> [Problem set]:
**1)** In the passage on learning Mandarin tones, the final paragraph makes several statements about Mandarin's four tones. List each of them.
**2)** According to the passage on learning Mandarin tones, which tone can the syllable Gei be pronounced in, and what does it mean?

> [Quoted passage]:
******
Figures 1 and 2 both represent tones in single isolated syllables. Regular speech consists of many of these syllables which in addition change their isolated pitch under certain conditions and combinations so if a student tries to reproduce every syllable as he speaks thinking about tonal graphs, the process will become very tiring and the image interference will turn into a serious problem.[1]
Students are also expected to get very close to the correct pronunciation on their first try. This is almost impossible, because you need to hear and not see the tone many times to realize what it approximately sounds like. Graphs might help you realize which tones are higher and which are lower, but are still only an approximate reference (which no one mentions) and big interference (which no one realizes). I still can remember half of our class tilting their heads up and getting slightly off of their chairs while trying to pronounce the 2nd tone. Talk about interference! Again – Chinese do not know that the 2nd tone is a rising tone, nor do they know that their language has tones whatsoever. They have to learn this at school, just like us westerners have to learn what is past participle, what is the Datvie case ect. 
I also think that it is very confusing to extract the 4 Mandarin tones and talk about them in isolation rather then permanently merge them with a specific syllable and meaning. The reason for this is that among other things Mandarin is multiplied by four. A good example is the syllable Gei3. This syllable can only be pronounced in the third tone and only has one possible meaning - to give. So the only way you can hear or say the word to give in Mandarin is to pronounce the word Gei in a third tone, but you as a student of Mandarin do not know this. If you study Mandarin the traditional way, you are prepared for the fact, that the syllable Gei might have 4 tones and thus might have at least 4 different meanings, so when you hear this syllable in speech, you don't trust your ears and literally overhear a word that you know how to pronounce as the tone itself doesn't make it distinctive enough for you as a beginner/intermediate student. I say forget about the fact that there are 4 tones, but be aware that there are some syllables that can be pronounced high or low (I will explain later why) and based on this they can under some circumstances have completely different meanings.
When I started learning Mandarin I was constantly asking myself – is it really possible to speak a language this way? Every syllable can have 4 possible tones. How can anyone speak Mandarin and have in mind all this information and all possible combinations? All these different meanings that syllables with the same tone might have, the difficult pronunciation and on top of that 4 possible tones, which change in combination with other tones…and of course no one can speak effortlessly like that.

Our languages also have tones, but they rarely change the meaning of words. We use them naturally and don’t even notice that we are doing so. We are perfectly capable of learning tones as adults as well. Mike Campbell for instance has described a fairly complicated system of permanently present tones in American English, where some of them have the same features as Cantonese tones for instance (low rising, mid rising and so on)[2]. A lot of foreigners studying English do master these tones without even noticing. I don’t know who and why applied a scientific approach to learning Mandarin and why that person decided that it was the correct one, but he made things a lot more complicated and difficult than they already were. I also don’t know why everyone else including me has followed.

With all this said and however it may be, the fact still is and remains, that Mandarin does have  4 tones which do change the meaning of syllables, are very important, need to be learned and even later when I completely changed my approach, they were an additional burden throughout the learning process.
******
> [Given records]:
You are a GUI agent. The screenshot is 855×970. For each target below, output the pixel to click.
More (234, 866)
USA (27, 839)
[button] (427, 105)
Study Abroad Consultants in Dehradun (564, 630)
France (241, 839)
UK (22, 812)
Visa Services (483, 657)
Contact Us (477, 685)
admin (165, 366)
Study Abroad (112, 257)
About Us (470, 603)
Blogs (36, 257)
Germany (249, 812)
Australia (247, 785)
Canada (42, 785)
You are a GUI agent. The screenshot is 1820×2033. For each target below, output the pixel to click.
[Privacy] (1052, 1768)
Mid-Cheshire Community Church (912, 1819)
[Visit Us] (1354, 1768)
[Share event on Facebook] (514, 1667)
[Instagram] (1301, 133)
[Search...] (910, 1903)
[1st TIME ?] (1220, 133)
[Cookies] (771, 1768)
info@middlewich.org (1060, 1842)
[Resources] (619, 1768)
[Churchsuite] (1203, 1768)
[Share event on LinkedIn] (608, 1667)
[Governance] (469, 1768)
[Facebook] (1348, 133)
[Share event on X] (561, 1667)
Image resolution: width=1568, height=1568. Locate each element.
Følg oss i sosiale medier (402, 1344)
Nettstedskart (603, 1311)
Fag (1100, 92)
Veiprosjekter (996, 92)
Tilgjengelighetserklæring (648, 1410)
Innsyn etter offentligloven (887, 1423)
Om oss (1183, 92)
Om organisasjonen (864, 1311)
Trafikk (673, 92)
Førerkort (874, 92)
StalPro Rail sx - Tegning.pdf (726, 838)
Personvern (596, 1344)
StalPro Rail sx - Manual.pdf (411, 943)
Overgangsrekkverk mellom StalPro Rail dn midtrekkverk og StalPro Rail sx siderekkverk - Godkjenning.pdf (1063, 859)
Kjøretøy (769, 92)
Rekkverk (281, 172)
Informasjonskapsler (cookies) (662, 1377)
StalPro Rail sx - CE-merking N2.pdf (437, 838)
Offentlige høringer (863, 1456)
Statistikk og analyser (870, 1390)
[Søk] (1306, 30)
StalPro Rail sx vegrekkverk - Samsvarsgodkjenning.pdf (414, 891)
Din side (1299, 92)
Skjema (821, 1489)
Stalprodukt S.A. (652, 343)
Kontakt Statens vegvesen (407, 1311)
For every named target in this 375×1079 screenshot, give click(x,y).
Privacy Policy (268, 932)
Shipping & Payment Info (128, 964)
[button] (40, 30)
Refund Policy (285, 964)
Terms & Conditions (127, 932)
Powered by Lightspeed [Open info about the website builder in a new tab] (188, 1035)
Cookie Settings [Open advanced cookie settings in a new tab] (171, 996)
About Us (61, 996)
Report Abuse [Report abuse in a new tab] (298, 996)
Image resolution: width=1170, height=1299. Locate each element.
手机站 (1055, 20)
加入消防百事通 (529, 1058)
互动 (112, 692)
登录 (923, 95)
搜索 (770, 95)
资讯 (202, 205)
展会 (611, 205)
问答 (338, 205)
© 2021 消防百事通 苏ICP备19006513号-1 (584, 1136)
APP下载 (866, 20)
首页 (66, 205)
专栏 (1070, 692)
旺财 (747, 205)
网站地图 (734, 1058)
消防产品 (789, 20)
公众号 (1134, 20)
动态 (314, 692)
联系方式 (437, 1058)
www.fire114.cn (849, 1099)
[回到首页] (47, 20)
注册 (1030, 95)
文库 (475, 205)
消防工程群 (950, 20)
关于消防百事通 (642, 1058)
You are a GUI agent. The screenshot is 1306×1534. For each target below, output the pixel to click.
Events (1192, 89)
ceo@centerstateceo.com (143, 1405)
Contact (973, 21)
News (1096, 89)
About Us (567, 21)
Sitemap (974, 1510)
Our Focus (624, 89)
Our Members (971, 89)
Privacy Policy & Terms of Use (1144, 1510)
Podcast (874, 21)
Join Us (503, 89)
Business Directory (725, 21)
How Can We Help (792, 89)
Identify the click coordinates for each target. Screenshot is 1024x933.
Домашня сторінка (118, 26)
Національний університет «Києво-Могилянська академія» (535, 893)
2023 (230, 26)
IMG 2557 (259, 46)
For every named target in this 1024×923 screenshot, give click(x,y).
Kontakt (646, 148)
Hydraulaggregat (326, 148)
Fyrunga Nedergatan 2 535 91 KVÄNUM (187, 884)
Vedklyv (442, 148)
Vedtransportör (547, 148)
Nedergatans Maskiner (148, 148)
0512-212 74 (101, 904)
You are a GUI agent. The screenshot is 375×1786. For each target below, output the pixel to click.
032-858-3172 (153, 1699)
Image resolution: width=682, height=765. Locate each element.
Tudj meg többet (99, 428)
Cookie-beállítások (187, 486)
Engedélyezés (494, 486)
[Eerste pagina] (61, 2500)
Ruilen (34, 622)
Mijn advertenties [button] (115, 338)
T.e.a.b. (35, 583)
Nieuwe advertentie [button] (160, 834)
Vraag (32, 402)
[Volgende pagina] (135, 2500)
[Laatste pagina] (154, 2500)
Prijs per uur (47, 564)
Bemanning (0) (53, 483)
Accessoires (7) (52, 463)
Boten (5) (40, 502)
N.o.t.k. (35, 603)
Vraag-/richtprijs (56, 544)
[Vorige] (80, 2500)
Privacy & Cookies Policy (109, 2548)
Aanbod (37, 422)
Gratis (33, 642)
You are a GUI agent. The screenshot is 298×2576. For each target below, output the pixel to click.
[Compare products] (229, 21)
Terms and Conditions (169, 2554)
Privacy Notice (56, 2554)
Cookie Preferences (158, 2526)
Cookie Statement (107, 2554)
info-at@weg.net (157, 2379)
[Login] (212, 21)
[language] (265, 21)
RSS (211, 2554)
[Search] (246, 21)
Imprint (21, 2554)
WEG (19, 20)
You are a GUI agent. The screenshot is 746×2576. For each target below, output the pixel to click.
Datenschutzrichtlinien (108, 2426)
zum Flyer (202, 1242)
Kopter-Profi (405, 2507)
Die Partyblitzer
******
> [List of answers]:
**1)**
- They change the meaning of syllables.
- They are very important.
- They need to be learned.
- They were an additional burden throughout the learning process, even after the approach was completely changed.

**2)** Gei can be pronounced only in the third tone, and its one meaning is "to give."